Сунул мне под нос откупоренную флягу. От неё разило крепкой настойкой. Я с трудом заставила себя сделать несколько глотков. Напиток обжёг внутренности, убил могильный холод и разогнал застывшую в жилах кровь.
— Спа-спасибо, — прохрипела я. В мысли вернулась ясность, а вот тело, наоборот, покачивало на волнах — совсем развезло. — Не говори Вейасу...
— Только между нами, наш секрет, — Петрас взял меня за руку и принялся поглаживать тыльную сторону ладони большими пальцами. — Эта девочка единоверка из тех, что мы недавно повесили? Я сразу понял, что это они тебя обидели. Не вини себя ни в чём и не бери в голову их бредни. Они сами сделали свой выбор и поплатились за это — всё по справедливости.
Его тёмные глаза были почти такого же цвета, как у Айки, но оттенок — беззвёздной зимней ночи, холодной и не знающей пощады. Петрас не поймёт моей беды, вот Вейас бы понял, в ночь после казни он чувствовал почти так же.
Петрас придвинулся ближе и, мягко коснувшись щеки, повернул моё лицо к себе. Тяжёлый взгляд завораживал, как взгляд хищника, нацелившегося на добычу. Запах, терпкий и горький одновременно, обволакивал, опережая хозяина. Свет померк. Сладкий вкус молодого вина проник в рот вместе с требовательными движениями губ. Руки клубком змей кишели повсюду на моём теле.
— Нет! Оставь! Что ты делаешь?! — оттолкнула его я.
— И что же такое я делаю? — мурлыкал Петрас. Вдавил в пол и снова поцеловал. — Скажи мне, что же я делаю.
Его пальцы очертили контур выреза на платье, горячая ладонь скользнула внутрь и принялась поглаживать мою грудь. Страх и бессилие тошнотворным комом подступили к горлу.
— Зачем? — простонала я, заливаясь слезами. От крепкого вина и нападения призрака сил бороться не осталось. Я не могла пошевелиться. Подлец всё рассчитал с самого начала! — Ведь я даже не красивая.

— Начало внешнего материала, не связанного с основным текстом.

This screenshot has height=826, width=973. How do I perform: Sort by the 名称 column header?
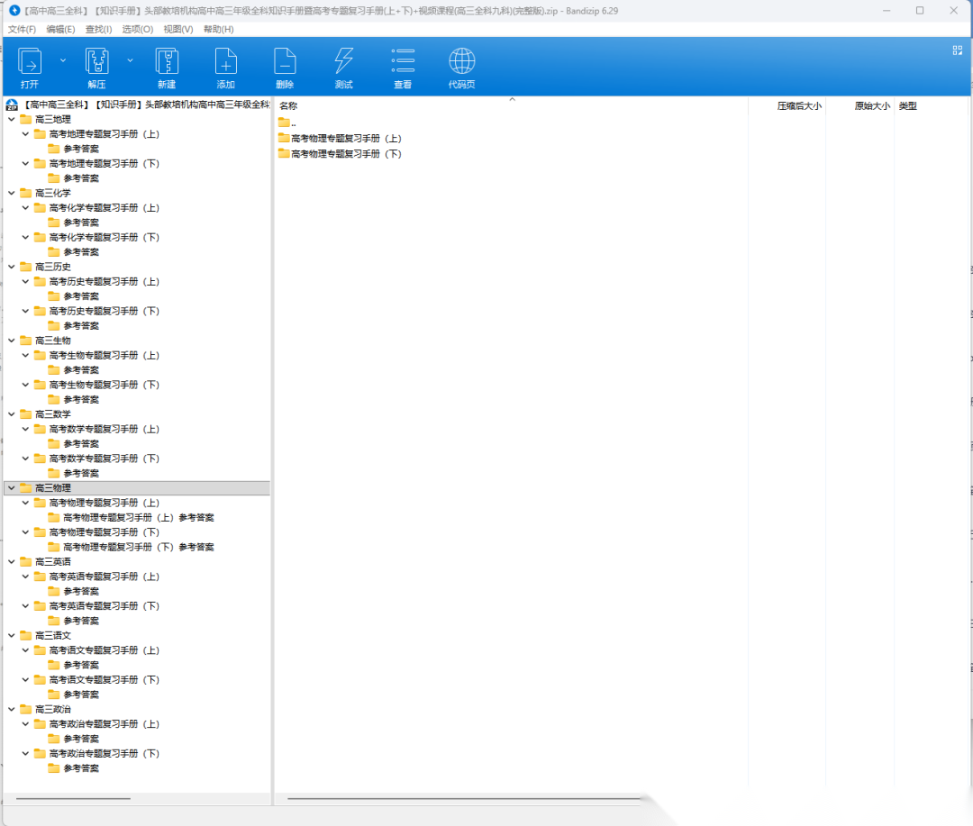[x=288, y=106]
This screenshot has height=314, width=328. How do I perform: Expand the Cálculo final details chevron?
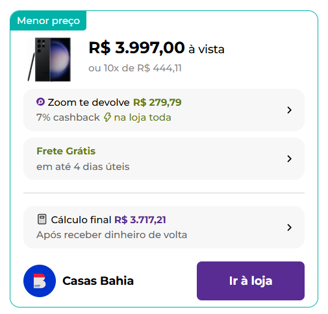tap(289, 228)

— Глупая, — рассмеялся он, развязывая пояс на платье и вынимая мои руки из рукавов. — Есть камни яркие на вид, но на поверку они оказываются лишь крашеными стекляшками. А есть такие, что прячутся в самых недоступных скалах. Без огранки их трудно оценить, но оттого они только дороже. Диковинка, редкость — разве можно сравнивать их с безделушками, которые найдутся у каждого?

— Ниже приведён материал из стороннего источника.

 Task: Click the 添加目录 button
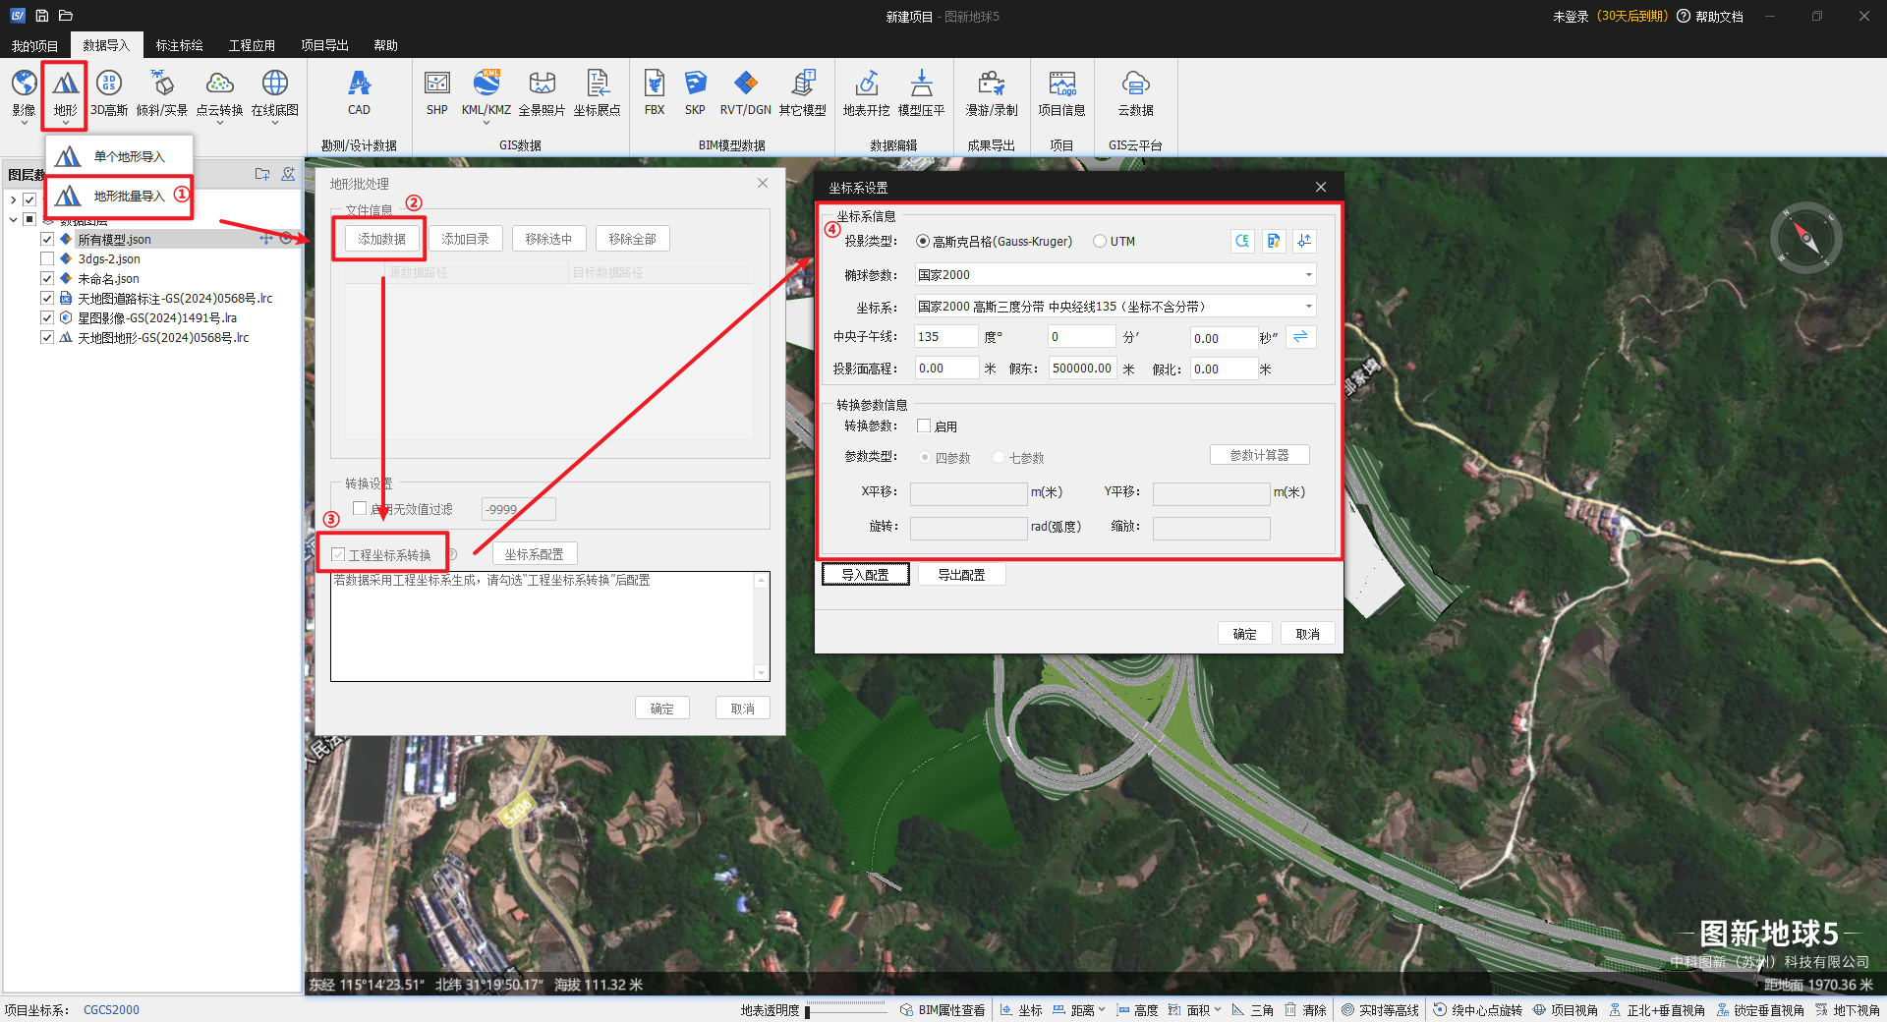tap(465, 239)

— Я для тебя всего-навсего редкий камень?
— Наиредчайший.
Нет-нет! Я не безвольный камушек в твоём посохе! Я человек!
Петрас облизывал мою шею, больно прикусывая и засасывая кожу. Он стянул платье ниже, оголив грудь. Неприятный холодок усиливал ощущение полной беспомощности.
— Ммм, до чего же хороша!
Никогда не ощущала себя такой слабой, постыдно уязвимой. Не могла ни вырваться, ни закрыться, ни утонуть в беспамятстве.
— Твоя красота завораживала меня ещё в детстве. Я каждый день отправлял прошения в орден, чтобы нас соединили брачными узами, а когда пришёл отказ, повсюду искал подобную тебе. Но такой больше нет: ты одна в своём роде. И теперь, когда ты сама пришла ко мне, я не упущу этот шанс. Ты будешь моей. Тебе понравится — обещаю.
Он так больно сжал мою грудь, что я не выдержала и вскрикнула.
— Не надо!
— Не переживай, я тебя не брошу. Как только в ордене узнают, что ты беременна моим наследником, им придётся согласиться на наш брак. Женщина принадлежит отцу своего ребёнка, так сказано в Кодексе.